>> START SUPPLIED RECORDS

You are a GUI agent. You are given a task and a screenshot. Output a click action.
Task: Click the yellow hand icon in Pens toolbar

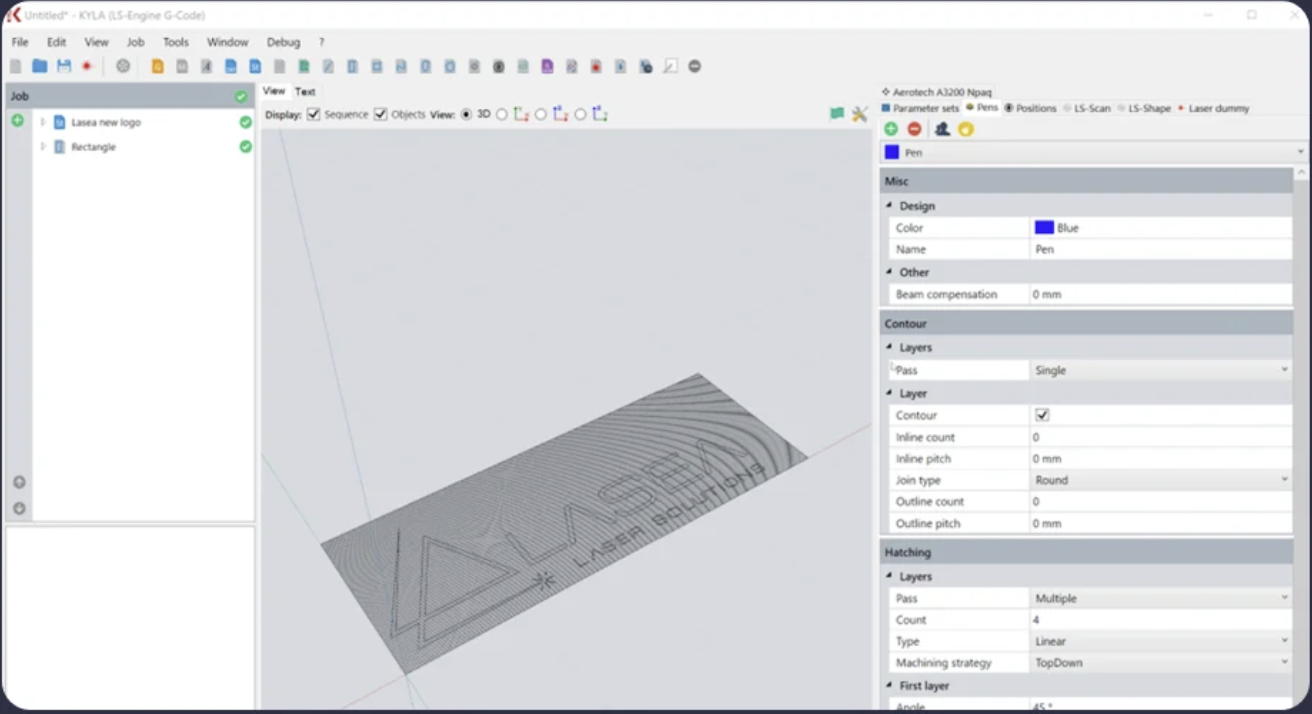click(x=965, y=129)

>> END SUPPLIED RECORDS
>> START SUPPLIED RECORDS

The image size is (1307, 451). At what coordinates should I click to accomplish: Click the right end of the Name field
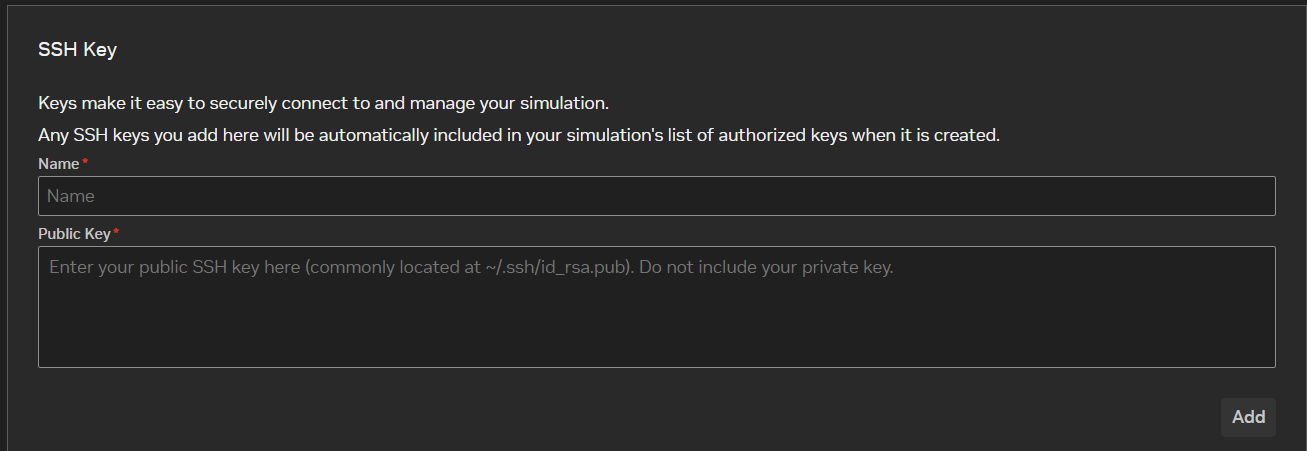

>> END SUPPLIED RECORDS
>> START SUPPLIED RECORDS

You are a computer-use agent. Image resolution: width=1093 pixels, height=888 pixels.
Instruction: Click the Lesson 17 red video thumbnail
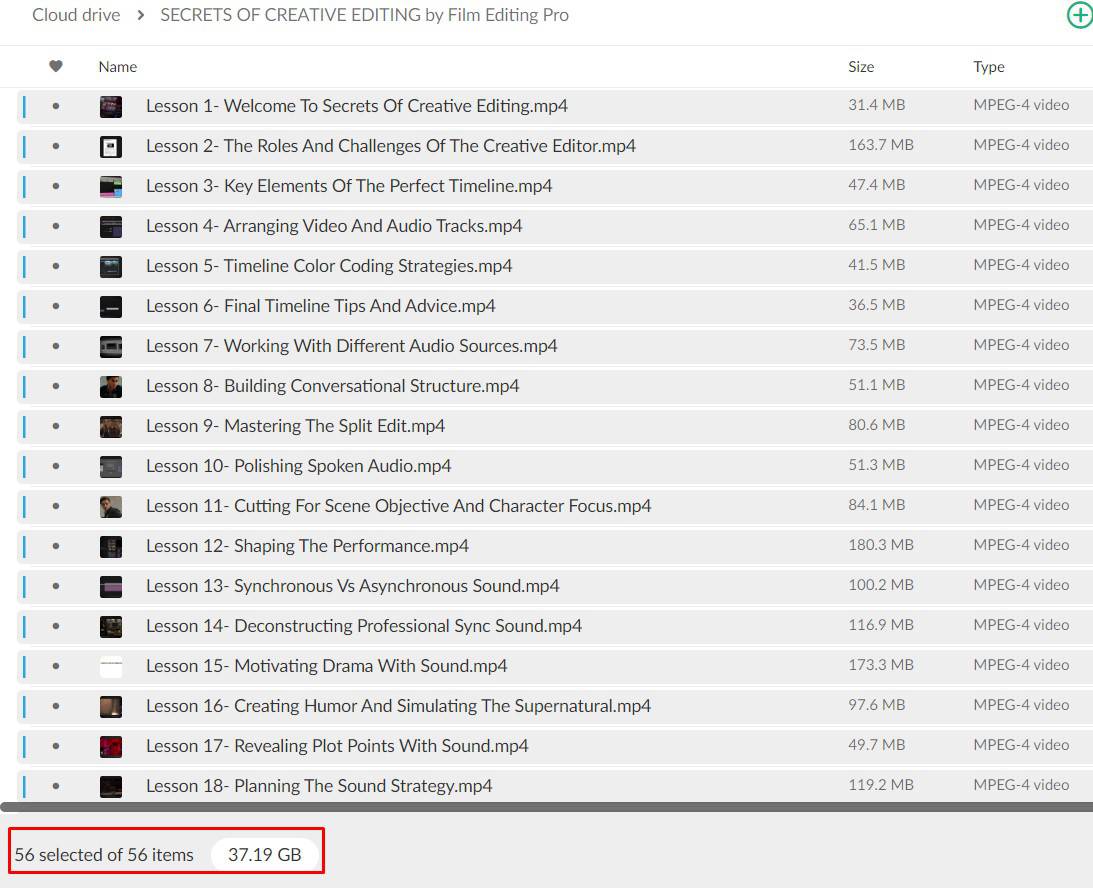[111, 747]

>> END SUPPLIED RECORDS

TASK TO CARRY OUT: In the material, change "yellow hand icon" to "blue pen icon" and write out again the part that opens with the line containing "You are a GUI" and closes with the line containing "click(x=965, y=129)", with everything else unchanged. Leave the pictures out of your answer.

PROBLEM SOLUTION:
You are a GUI agent. You are given a task and a screenshot. Output a click action.
Task: Click the blue pen icon in Pens toolbar

click(x=965, y=129)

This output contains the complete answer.